* _TRAVAIL À FAIRE_
**a)** D'après l'article sur la guerre au Soudan, pourquoi le Groupe de plaidoirie pour la paix au Soudan juge-t-il que le conflit prend une tournure ethnique ? Répondez en une à trois phrases.
**b)** Reprenez la rédaction de l'article sur la violence ethnique au Soudan à partir de son dernier paragraphe.

Le Soudan se rapproche d’une « phase catastrophique » dans la violence ethnique
PERSONNEL D’ADF
Après plus de dix-huit mois, la guerre du Soudan semble se transformer en conflit ethnique national, selon un groupe de défenseurs soudanais de la paix.
Le Groupe de plaidoirie pour la paix au Soudan (AGPS) déclare publiquement : « Les deux belligérants ont intensifié dangereusement leur récit de guerre, en émettant une rhétorique ethniquement chargée qui mobilise les communautés selon les clivages ethniques et régionaux. »
Le groupe avertit de la montée du sentiment de loyauté tribale et du ressentiment dans des régions clés du pays, en particulier dans les plaines du Butana et au Soudan oriental, ainsi que dans les régions du Darfour et du Kordofan, et dans les états du Nil et du Nord.
Les Forces armées soudanaises (SAF) et le groupe paramilitaire des Forces de soutien rapide (RSF) ont attaqué des communautés dans les régions contrôlées par leurs adversaires : le Darfour, le Kordofan et Al-Jazirah pour les SAF, et l’Est d’Al-Jazirah pour les RSF. Les attaques ont tué des civils, augmenté le nombre de personnes déplacées et endommagé l’infrastructure.
Selon Radio Dabanga, les attaques des RSF dans l’État d’Al-Jazirah se sont produites après la défection aux SAF d’Abu Agla Keikil, commandant local, avec certains de ses soldats. Les résidents de la région d’El-Butana au Sud-Est du Soudan craignent des représailles importantes par les RSF, ce qui intensifie la menace d’un cycle meurtrier de vengeance.
Les attaques en cours incitent les chefs locaux à faire appel au ciblage des communautés associées aux SAF et aux RSF à des fins de revanche.
L’AGPS déclare : « Cette intensification alarmante risque de transformer le conflit en phase catastrophique d’alignement tribal et régional, en menaçant des massacres généralisés et une immense tragédie humaine. »

* _DONNÉES BRUTES_

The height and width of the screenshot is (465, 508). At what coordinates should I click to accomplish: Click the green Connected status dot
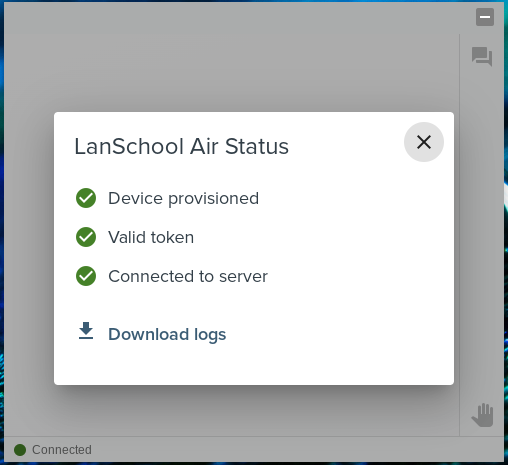pyautogui.click(x=20, y=450)
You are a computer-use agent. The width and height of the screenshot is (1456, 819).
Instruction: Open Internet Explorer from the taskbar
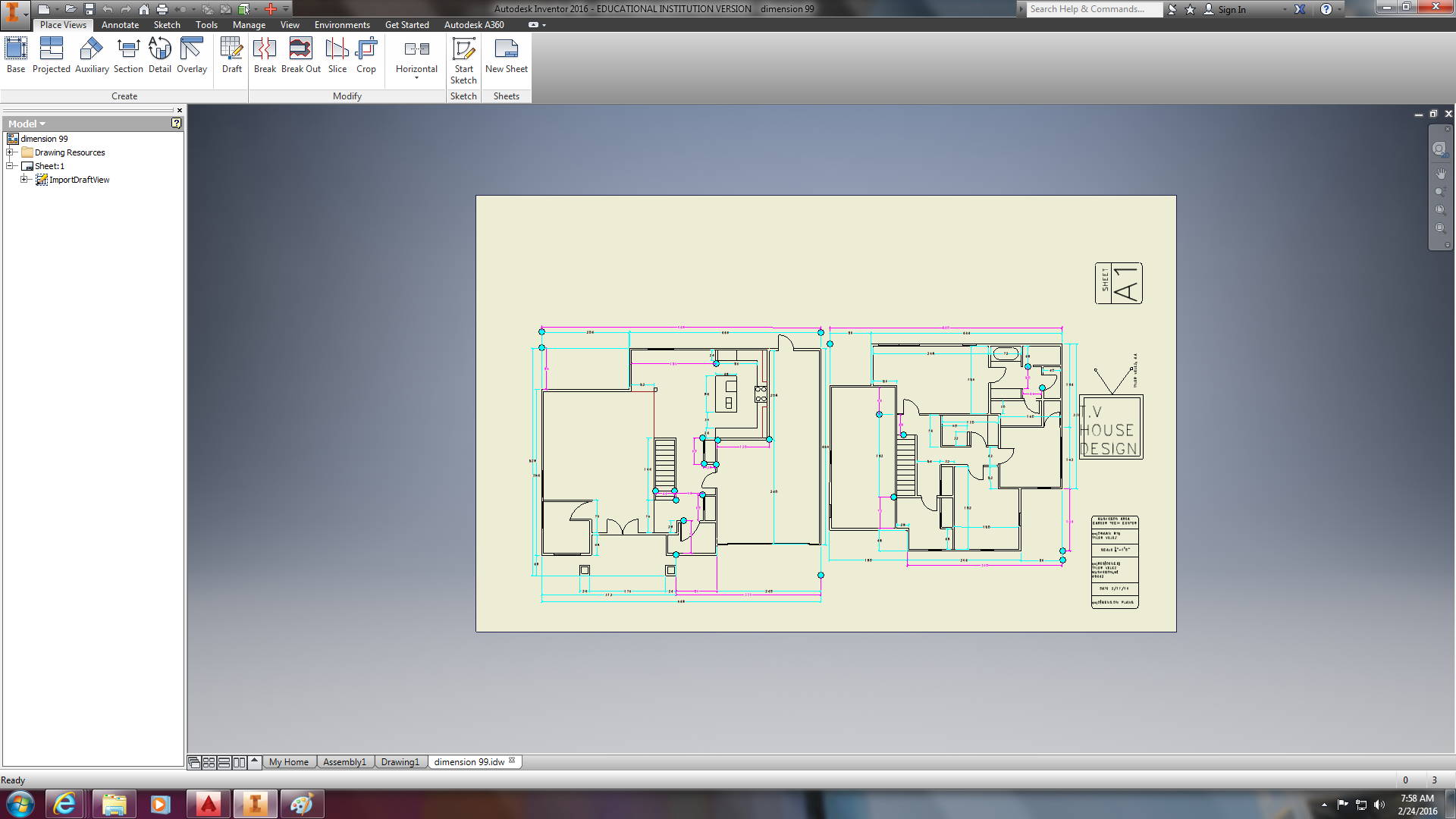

* _RÉPONSES PAR TÂCHE_
**a)** Selon l'AGPS, les deux belligérants ont dangereusement intensifié leur récit de guerre en tenant une rhétorique à forte charge ethnique. Ce discours mobilise les communautés selon des clivages ethniques et régionaux.

**b)**
En avril 2023, les SAF et les RSF ont transformé le Soudan en zone de guerre. Leur chef, le général Abdel Fattah al-Burhan des SAF qui est leader de facto du pays et le général Mohamed Hamdan Dogolo alias « Hemeti », chef des RSF, ont entrepris une lutte pour le contrôle du pays.
Les RSF ont déferlé rapidement au Sud du Soudan, depuis le Darfour à l’Ouest jusqu’au Sannar à l’Est, alors que les SAF ont consolidé leur contrôle des régions du Nord et du Nord-Est. En pratique, ceci a divisé en deux le pays.
Au cours des derniers mois, les SAF ont reconquis des zones clés, notamment une partie d’Omdourman dans la région de la capitale. Elles ont aussi conservé le contrôle du Darfour du Nord grâce à une alliance de milices darfouries. Parmi celles-ci, le Mouvement pour la justice et l’égalité (MJE) et l’Armée de libération du Soudan (ALS) se sont unis cette année pour former la Force conjointe soudanaise dans le but de confronter les RSF au Soudan occidental.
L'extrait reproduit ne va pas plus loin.